**SHORT PROBLEM:** Please copy the material below unchanged, except replace "GUI agent" with "interface assistant" everywhere it appears.
═══
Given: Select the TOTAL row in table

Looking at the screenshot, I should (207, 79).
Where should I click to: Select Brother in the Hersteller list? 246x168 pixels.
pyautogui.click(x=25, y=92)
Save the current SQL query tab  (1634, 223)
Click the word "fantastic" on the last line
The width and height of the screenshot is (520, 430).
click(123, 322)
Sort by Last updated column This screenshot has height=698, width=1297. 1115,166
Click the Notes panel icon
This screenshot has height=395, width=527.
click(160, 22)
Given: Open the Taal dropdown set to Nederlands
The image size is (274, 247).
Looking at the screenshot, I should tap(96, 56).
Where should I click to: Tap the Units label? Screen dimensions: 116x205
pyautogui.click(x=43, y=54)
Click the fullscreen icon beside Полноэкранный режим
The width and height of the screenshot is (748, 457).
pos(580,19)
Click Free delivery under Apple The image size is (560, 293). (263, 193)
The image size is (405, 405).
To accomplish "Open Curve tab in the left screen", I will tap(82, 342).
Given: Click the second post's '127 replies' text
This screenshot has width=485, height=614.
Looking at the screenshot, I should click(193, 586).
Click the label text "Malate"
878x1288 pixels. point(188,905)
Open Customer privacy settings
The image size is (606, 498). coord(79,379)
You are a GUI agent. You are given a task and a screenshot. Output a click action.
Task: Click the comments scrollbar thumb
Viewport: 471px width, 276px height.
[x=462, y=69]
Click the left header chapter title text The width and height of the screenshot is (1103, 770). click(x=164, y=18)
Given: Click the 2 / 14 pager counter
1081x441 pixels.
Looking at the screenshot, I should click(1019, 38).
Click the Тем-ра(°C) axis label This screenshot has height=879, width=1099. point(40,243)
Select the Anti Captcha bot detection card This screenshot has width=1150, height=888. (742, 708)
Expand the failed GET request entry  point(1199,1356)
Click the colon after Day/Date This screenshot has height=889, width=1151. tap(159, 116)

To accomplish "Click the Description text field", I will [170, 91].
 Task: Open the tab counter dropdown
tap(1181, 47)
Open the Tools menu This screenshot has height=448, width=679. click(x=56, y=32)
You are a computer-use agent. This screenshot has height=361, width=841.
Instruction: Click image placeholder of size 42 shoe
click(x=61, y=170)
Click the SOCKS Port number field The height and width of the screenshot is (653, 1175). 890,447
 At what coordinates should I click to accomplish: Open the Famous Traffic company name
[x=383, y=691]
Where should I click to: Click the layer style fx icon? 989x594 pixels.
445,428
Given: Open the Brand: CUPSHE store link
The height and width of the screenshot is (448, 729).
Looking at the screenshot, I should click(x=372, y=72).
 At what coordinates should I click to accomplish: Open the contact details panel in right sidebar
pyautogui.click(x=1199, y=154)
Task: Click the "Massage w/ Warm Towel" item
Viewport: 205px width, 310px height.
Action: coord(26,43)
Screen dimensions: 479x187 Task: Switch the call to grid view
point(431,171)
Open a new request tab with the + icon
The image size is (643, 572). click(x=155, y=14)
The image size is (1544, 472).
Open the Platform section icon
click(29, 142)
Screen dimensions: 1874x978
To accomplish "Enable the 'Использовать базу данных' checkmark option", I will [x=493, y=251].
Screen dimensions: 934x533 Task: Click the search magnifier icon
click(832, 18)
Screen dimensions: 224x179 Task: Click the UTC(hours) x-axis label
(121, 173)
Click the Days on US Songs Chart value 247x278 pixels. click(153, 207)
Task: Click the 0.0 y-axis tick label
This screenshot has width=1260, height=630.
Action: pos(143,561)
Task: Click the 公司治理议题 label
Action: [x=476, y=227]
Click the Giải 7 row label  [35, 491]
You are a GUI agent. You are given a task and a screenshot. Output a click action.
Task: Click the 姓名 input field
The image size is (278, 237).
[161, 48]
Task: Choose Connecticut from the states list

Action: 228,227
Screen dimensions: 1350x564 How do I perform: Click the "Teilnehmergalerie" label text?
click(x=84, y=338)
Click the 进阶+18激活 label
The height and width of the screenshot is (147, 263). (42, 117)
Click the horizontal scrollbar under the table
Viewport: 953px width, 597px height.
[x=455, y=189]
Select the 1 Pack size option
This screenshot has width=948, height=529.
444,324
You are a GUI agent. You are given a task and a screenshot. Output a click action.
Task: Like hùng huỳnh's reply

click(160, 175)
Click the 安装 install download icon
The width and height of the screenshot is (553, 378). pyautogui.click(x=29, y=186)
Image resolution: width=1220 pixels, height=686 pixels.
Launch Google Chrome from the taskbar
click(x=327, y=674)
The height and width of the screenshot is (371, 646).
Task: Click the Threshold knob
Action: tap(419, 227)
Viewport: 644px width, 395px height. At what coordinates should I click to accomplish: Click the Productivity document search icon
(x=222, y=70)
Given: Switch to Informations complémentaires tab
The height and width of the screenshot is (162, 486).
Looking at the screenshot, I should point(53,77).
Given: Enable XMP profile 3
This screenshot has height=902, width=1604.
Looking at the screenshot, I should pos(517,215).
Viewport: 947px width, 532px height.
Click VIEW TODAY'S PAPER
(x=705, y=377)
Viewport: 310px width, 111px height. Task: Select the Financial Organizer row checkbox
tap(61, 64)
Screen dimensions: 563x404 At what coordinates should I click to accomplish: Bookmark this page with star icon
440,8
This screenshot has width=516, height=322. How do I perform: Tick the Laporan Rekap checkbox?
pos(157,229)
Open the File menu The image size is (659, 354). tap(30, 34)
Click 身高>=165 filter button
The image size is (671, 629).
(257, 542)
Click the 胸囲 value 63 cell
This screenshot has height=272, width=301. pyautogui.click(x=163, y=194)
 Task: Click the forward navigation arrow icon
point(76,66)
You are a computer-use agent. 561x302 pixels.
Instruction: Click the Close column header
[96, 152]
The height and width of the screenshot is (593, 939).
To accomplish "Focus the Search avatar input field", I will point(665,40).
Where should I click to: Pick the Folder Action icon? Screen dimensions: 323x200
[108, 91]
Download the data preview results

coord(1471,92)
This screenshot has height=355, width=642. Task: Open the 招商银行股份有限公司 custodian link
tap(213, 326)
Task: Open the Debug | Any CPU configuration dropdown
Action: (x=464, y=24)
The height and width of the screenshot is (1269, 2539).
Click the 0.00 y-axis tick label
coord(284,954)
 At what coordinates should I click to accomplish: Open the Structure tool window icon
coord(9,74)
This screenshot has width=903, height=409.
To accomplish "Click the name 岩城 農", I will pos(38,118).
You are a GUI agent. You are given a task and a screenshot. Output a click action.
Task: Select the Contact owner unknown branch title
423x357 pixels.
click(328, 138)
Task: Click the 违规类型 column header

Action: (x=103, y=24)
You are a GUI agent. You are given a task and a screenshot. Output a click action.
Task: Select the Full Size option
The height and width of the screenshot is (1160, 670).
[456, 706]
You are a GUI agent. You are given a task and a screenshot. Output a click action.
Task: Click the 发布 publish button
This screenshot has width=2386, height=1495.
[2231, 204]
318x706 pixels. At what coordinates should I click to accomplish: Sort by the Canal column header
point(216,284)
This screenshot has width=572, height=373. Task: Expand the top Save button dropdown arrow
═══
**ANSWER TO THE EXERCISE:**
Given: Select the TOTAL row in table

Looking at the screenshot, I should (207, 79).
Where should I click to: Select Brother in the Hersteller list? 246x168 pixels.
pyautogui.click(x=25, y=92)
Save the current SQL query tab  (1634, 223)
Click the word "fantastic" on the last line
The width and height of the screenshot is (520, 430).
click(123, 322)
Sort by Last updated column This screenshot has height=698, width=1297. 1115,166
Click the Notes panel icon
This screenshot has height=395, width=527.
click(160, 22)
Given: Open the Taal dropdown set to Nederlands
The image size is (274, 247).
Looking at the screenshot, I should tap(96, 56).
Where should I click to: Tap the Units label? Screen dimensions: 116x205
pyautogui.click(x=43, y=54)
Click the fullscreen icon beside Полноэкранный режим
The width and height of the screenshot is (748, 457).
pos(580,19)
Click Free delivery under Apple The image size is (560, 293). (263, 193)
The image size is (405, 405).
To accomplish "Open Curve tab in the left screen", I will tap(82, 342).
Given: Click the second post's '127 replies' text
This screenshot has width=485, height=614.
Looking at the screenshot, I should click(193, 586).
Click the label text "Malate"
878x1288 pixels. point(188,905)
Open Customer privacy settings
The image size is (606, 498). coord(79,379)
You are a interface assistant. You are given a task and a screenshot. Output a click action.
Task: Click the comments scrollbar thumb
Viewport: 471px width, 276px height.
[x=462, y=69]
Click the left header chapter title text The width and height of the screenshot is (1103, 770). click(x=164, y=18)
Given: Click the 2 / 14 pager counter
1081x441 pixels.
Looking at the screenshot, I should click(1019, 38).
Click the Тем-ра(°C) axis label This screenshot has height=879, width=1099. point(40,243)
Select the Anti Captcha bot detection card This screenshot has width=1150, height=888. (742, 708)
Expand the failed GET request entry  point(1199,1356)
Click the colon after Day/Date This screenshot has height=889, width=1151. tap(159, 116)

To accomplish "Click the Description text field", I will [170, 91].
 Task: Open the tab counter dropdown
tap(1181, 47)
Open the Tools menu This screenshot has height=448, width=679. click(x=56, y=32)
You are a computer-use agent. This screenshot has height=361, width=841.
Instruction: Click image placeholder of size 42 shoe
click(x=61, y=170)
Click the SOCKS Port number field The height and width of the screenshot is (653, 1175). 890,447
 At what coordinates should I click to accomplish: Open the Famous Traffic company name
[x=383, y=691]
Where should I click to: Click the layer style fx icon? 989x594 pixels.
445,428
Given: Open the Brand: CUPSHE store link
The height and width of the screenshot is (448, 729).
Looking at the screenshot, I should click(x=372, y=72).
 At what coordinates should I click to accomplish: Open the contact details panel in right sidebar
pyautogui.click(x=1199, y=154)
Task: Click the "Massage w/ Warm Towel" item
Viewport: 205px width, 310px height.
Action: coord(26,43)
Screen dimensions: 479x187 Task: Switch the call to grid view
point(431,171)
Open a new request tab with the + icon
The image size is (643, 572). click(x=155, y=14)
The image size is (1544, 472).
Open the Platform section icon
click(29, 142)
Screen dimensions: 1874x978
To accomplish "Enable the 'Использовать базу данных' checkmark option", I will [x=493, y=251].
Screen dimensions: 934x533 Task: Click the search magnifier icon
click(832, 18)
Screen dimensions: 224x179 Task: Click the UTC(hours) x-axis label
(121, 173)
Click the Days on US Songs Chart value 247x278 pixels. click(153, 207)
Task: Click the 0.0 y-axis tick label
This screenshot has width=1260, height=630.
Action: pos(143,561)
Task: Click the 公司治理议题 label
Action: [x=476, y=227]
Click the Giải 7 row label  [35, 491]
You are a interface assistant. You are given a task and a screenshot. Output a click action.
Task: Click the 姓名 input field
The image size is (278, 237).
[161, 48]
Task: Choose Connecticut from the states list

Action: 228,227
Screen dimensions: 1350x564 How do I perform: Click the "Teilnehmergalerie" label text?
click(x=84, y=338)
Click the 进阶+18激活 label
The height and width of the screenshot is (147, 263). (42, 117)
Click the horizontal scrollbar under the table
Viewport: 953px width, 597px height.
[x=455, y=189]
Select the 1 Pack size option
This screenshot has width=948, height=529.
444,324
You are a interface assistant. You are given a task and a screenshot. Output a click action.
Task: Like hùng huỳnh's reply

click(160, 175)
Click the 安装 install download icon
The width and height of the screenshot is (553, 378). pyautogui.click(x=29, y=186)
Image resolution: width=1220 pixels, height=686 pixels.
Launch Google Chrome from the taskbar
click(x=327, y=674)
The height and width of the screenshot is (371, 646).
Task: Click the Threshold knob
Action: tap(419, 227)
Viewport: 644px width, 395px height. At what coordinates should I click to accomplish: Click the Productivity document search icon
(x=222, y=70)
Given: Switch to Informations complémentaires tab
The height and width of the screenshot is (162, 486).
Looking at the screenshot, I should point(53,77).
Given: Enable XMP profile 3
This screenshot has height=902, width=1604.
Looking at the screenshot, I should pos(517,215).
Viewport: 947px width, 532px height.
Click VIEW TODAY'S PAPER
(x=705, y=377)
Viewport: 310px width, 111px height. Task: Select the Financial Organizer row checkbox
tap(61, 64)
Screen dimensions: 563x404 At what coordinates should I click to accomplish: Bookmark this page with star icon
440,8
This screenshot has width=516, height=322. How do I perform: Tick the Laporan Rekap checkbox?
pos(157,229)
Open the File menu The image size is (659, 354). tap(30, 34)
Click 身高>=165 filter button
The image size is (671, 629).
(257, 542)
Click the 胸囲 value 63 cell
This screenshot has height=272, width=301. pyautogui.click(x=163, y=194)
 Task: Click the forward navigation arrow icon
point(76,66)
You are a computer-use agent. 561x302 pixels.
Instruction: Click the Close column header
[96, 152]
The height and width of the screenshot is (593, 939).
To accomplish "Focus the Search avatar input field", I will point(665,40).
Where should I click to: Pick the Folder Action icon? Screen dimensions: 323x200
[108, 91]
Download the data preview results

coord(1471,92)
This screenshot has height=355, width=642. Task: Open the 招商银行股份有限公司 custodian link
tap(213, 326)
Task: Open the Debug | Any CPU configuration dropdown
Action: (x=464, y=24)
The height and width of the screenshot is (1269, 2539).
Click the 0.00 y-axis tick label
coord(284,954)
 At what coordinates should I click to accomplish: Open the Structure tool window icon
coord(9,74)
This screenshot has width=903, height=409.
To accomplish "Click the name 岩城 農", I will pos(38,118).
You are a interface assistant. You are given a task and a screenshot. Output a click action.
Task: Select the Contact owner unknown branch title
423x357 pixels.
click(328, 138)
Task: Click the 违规类型 column header

Action: (x=103, y=24)
You are a interface assistant. You are given a task and a screenshot. Output a click action.
Task: Select the Full Size option
The height and width of the screenshot is (1160, 670).
[456, 706]
You are a interface assistant. You are given a task and a screenshot. Output a click action.
Task: Click the 发布 publish button
This screenshot has width=2386, height=1495.
[2231, 204]
318x706 pixels. At what coordinates should I click to accomplish: Sort by the Canal column header
point(216,284)
This screenshot has width=572, height=373. Task: Expand the top Save button dropdown arrow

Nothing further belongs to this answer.